Cette mobilisation, qui paralysera banques, assurances et institutions financières, s’annonce comme l’une des plus significatives de l’histoire sociale du pays. Les syndicats entendent adresser un signal fort face à ce qu’ils qualifient de dérives managériales et d’atteintes répétées aux droits des salariés.

Banques et assurances : les syndicats dénoncent les dérives sociales

Réunis le 12 septembre au siège du SYNBANK à Lomé, les responsables du Syndicat des employés de banque (SYNBANK) et de celui des assurances (SYNASSUR) ont affiché leur volonté d’agir ensemble. « Cette rencontre visait à informer nos membres et à recueillir leurs préoccupations en vue des prochaines discussions avec le patronat », a expliqué Yati Baba, secrétaire général du SYNBANK. Il a souligné qu’une communication claire reste indispensable pour contrer la désinformation.
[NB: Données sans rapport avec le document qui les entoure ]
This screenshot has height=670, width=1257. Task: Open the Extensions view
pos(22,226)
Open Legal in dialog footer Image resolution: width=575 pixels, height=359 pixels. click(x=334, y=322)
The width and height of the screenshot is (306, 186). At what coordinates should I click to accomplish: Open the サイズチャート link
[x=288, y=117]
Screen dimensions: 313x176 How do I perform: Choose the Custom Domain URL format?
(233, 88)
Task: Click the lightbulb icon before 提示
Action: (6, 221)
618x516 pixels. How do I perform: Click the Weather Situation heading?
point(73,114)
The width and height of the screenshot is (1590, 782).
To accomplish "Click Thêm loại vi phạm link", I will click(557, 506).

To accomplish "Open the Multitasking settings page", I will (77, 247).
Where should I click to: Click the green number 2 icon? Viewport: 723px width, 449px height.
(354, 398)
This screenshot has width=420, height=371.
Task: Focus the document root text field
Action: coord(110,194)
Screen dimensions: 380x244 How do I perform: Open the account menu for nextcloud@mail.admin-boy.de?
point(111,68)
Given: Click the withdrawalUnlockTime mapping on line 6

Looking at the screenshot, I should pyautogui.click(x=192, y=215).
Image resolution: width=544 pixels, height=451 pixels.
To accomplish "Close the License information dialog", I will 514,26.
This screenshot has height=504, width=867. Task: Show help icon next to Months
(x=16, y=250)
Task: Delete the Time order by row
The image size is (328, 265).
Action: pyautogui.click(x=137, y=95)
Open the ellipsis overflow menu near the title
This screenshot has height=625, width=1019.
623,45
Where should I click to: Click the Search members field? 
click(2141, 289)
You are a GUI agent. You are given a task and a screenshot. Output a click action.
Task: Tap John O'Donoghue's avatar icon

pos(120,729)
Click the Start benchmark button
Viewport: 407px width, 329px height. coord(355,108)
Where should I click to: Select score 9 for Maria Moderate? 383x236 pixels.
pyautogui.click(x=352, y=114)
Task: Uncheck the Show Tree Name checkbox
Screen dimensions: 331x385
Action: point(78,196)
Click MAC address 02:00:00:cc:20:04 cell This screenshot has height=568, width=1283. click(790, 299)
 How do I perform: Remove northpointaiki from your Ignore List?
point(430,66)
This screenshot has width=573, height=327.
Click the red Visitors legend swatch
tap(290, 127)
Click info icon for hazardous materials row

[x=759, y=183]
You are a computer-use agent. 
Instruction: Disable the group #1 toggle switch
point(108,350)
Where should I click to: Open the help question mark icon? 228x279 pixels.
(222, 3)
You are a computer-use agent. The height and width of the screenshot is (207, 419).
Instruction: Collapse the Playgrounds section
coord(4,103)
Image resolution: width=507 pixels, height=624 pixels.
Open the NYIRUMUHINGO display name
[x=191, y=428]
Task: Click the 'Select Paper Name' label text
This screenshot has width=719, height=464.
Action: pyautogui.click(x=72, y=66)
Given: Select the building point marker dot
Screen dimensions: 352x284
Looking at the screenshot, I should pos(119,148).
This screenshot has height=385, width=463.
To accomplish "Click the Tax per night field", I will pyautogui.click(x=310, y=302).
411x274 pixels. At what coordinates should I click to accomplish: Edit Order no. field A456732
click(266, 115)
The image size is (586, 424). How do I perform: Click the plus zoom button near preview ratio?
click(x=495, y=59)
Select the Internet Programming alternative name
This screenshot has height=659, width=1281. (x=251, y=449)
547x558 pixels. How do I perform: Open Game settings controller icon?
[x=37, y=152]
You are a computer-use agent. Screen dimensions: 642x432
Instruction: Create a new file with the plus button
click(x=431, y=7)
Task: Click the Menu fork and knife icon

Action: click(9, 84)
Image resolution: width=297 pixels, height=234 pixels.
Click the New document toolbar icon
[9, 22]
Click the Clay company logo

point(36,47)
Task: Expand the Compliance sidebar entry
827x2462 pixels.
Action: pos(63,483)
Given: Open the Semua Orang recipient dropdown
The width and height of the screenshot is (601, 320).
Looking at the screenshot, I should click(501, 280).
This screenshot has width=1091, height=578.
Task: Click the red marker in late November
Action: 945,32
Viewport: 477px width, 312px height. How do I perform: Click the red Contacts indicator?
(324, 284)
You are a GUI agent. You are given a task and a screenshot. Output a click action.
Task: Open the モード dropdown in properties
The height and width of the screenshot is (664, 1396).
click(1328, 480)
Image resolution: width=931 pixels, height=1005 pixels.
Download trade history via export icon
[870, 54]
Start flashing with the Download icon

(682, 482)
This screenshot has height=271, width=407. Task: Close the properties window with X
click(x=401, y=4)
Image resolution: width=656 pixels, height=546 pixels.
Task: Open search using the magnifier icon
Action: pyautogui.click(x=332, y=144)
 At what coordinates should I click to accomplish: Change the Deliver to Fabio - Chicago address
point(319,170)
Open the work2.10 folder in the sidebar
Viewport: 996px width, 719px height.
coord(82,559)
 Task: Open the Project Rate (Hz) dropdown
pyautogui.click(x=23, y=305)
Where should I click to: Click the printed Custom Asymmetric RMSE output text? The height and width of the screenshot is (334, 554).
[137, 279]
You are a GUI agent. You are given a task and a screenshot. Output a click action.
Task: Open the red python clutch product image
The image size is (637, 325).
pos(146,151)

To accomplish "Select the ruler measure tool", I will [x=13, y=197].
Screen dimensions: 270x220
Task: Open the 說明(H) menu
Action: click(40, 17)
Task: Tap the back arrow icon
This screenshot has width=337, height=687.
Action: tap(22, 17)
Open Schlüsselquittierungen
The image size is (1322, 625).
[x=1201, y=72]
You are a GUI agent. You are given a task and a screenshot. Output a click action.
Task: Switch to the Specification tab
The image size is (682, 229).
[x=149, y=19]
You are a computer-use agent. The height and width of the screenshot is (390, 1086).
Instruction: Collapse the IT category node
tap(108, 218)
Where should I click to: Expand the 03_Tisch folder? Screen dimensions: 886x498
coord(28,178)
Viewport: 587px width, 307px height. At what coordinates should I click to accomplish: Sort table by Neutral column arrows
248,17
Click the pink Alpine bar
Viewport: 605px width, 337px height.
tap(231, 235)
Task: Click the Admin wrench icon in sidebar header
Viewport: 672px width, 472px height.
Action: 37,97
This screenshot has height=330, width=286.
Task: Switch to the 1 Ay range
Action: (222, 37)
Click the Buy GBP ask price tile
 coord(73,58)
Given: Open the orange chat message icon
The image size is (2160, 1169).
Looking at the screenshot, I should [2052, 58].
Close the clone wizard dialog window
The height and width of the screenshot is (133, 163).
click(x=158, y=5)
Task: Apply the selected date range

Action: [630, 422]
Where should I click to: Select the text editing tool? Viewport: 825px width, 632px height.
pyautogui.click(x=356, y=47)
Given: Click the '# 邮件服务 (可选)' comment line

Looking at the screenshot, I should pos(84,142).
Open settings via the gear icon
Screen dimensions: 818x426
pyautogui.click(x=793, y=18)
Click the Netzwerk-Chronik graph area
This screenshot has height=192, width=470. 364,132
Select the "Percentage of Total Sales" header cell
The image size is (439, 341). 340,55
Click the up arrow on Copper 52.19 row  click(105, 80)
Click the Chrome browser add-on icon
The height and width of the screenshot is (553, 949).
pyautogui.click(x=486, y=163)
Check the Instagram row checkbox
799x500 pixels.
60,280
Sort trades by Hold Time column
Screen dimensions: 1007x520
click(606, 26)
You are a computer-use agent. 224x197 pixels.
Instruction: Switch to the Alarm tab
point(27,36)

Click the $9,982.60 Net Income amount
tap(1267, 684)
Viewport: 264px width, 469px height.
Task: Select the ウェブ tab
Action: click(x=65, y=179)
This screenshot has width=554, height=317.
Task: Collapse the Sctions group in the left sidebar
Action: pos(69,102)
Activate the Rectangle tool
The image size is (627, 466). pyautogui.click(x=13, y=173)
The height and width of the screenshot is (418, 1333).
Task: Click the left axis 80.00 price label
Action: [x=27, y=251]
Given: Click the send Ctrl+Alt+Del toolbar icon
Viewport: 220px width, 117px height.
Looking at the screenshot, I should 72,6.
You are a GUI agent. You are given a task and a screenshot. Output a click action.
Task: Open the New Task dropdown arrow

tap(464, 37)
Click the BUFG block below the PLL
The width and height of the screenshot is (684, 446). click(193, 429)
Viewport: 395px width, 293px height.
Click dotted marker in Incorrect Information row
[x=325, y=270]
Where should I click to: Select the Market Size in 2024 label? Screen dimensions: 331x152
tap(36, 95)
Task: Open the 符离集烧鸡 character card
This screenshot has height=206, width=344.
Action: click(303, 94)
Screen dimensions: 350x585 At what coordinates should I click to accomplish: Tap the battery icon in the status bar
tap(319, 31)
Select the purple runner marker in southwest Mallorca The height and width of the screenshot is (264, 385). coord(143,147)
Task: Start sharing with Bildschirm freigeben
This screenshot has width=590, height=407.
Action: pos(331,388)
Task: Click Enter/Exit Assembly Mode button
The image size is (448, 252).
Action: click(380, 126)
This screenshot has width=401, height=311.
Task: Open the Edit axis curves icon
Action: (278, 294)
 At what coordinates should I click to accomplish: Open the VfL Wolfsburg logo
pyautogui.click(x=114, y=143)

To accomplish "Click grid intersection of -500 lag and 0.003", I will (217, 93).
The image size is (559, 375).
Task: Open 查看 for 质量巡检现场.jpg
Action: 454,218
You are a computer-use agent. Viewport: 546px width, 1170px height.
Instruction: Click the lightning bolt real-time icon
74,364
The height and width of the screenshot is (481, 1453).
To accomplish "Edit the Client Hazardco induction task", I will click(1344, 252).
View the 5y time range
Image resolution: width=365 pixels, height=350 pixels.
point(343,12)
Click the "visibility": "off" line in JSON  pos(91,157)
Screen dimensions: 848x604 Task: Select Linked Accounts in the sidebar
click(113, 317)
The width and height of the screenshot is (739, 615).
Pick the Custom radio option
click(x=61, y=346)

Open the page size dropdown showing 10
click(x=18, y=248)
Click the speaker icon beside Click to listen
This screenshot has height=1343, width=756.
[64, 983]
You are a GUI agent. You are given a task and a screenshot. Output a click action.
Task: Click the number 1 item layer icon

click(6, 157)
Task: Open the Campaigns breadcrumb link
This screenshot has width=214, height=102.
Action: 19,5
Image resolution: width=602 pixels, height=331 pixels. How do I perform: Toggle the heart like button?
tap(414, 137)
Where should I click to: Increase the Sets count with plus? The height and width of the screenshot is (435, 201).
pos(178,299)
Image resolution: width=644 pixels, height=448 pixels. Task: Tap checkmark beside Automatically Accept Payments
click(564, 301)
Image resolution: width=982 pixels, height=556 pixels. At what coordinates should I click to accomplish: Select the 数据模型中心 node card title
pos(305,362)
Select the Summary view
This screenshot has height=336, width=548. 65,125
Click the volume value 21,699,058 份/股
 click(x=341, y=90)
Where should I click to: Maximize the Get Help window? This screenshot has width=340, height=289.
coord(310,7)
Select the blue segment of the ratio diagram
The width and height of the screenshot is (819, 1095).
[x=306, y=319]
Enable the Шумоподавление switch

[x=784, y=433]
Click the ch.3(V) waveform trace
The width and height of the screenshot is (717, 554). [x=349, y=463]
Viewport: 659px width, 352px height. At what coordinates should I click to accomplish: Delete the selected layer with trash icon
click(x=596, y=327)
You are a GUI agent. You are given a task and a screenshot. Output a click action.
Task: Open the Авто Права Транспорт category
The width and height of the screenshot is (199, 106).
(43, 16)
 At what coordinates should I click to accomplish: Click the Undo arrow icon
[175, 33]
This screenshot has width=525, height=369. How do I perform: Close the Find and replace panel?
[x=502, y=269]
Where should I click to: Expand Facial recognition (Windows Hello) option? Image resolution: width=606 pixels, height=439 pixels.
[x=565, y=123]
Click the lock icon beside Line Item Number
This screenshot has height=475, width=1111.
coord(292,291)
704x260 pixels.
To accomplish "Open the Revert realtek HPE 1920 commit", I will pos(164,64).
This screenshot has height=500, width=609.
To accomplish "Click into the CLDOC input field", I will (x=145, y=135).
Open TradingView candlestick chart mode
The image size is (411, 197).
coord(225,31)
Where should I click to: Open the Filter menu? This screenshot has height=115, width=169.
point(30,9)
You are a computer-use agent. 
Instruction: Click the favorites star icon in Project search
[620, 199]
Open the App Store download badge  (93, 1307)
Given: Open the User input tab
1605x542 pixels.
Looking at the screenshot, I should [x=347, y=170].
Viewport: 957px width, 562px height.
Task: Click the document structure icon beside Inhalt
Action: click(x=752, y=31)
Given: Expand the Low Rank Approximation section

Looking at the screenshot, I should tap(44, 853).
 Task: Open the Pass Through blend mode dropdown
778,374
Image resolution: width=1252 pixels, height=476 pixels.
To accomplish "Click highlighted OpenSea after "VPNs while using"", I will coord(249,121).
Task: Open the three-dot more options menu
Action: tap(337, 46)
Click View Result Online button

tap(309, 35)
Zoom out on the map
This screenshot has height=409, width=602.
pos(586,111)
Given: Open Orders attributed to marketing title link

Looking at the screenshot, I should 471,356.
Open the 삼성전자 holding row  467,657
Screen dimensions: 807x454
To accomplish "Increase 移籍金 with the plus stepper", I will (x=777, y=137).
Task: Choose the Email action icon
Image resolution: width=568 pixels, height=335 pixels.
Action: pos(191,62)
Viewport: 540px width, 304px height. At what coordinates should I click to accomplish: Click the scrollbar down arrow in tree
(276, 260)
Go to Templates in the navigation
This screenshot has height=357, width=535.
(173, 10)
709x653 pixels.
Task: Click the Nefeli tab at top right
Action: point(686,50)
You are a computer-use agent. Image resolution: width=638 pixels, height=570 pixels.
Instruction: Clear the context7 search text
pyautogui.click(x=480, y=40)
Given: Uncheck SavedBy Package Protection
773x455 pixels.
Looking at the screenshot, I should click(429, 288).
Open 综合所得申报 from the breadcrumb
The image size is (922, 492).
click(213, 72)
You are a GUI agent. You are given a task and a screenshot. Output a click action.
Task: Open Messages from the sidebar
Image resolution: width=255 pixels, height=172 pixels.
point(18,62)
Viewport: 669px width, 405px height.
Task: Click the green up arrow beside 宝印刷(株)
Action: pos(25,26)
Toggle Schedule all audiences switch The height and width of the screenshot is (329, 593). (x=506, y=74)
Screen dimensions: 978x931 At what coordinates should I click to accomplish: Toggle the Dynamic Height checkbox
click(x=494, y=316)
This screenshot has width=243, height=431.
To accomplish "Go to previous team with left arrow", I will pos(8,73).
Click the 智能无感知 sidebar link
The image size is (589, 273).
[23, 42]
La crise s’est aggravée après que des dirigeants de SUNU Bank ont reconnu publiquement que le rapport de la commission bancaire mettait en cause la viabilité de leur modèle économique. « Si les dirigeants reconnaissent que leur modèle n’est pas viable, cela veut dire que leurs investissements ne sont ni durables, ni inclusifs, ni socialement responsables », a dénoncé M. Baba.

Les syndicats s’indignent également du caractère discriminatoire des licenciements : plus de 90 % des personnes concernées sont des femmes, dont plusieurs délégués syndicaux. Cette décision est perçue comme une remise en cause directe de la liberté syndicale.

Face à ces « licenciements abusifs » et à ces « violations des droits sociaux », les centrales appellent à une cessation totale d’activité. « La base est déterminée », insiste Yati Baba. « Cette grève est un signal d’alarme face à une gestion managériale injuste et insoutenable. »

Libertés syndicales menacées : le SYNPHOT hausse le ton

À ce stade, les discussions avec l’Association des Professionnels des Banques et Finances demeurent bloquées, laissant planer de lourdes incertitudes sur l’avenir du secteur.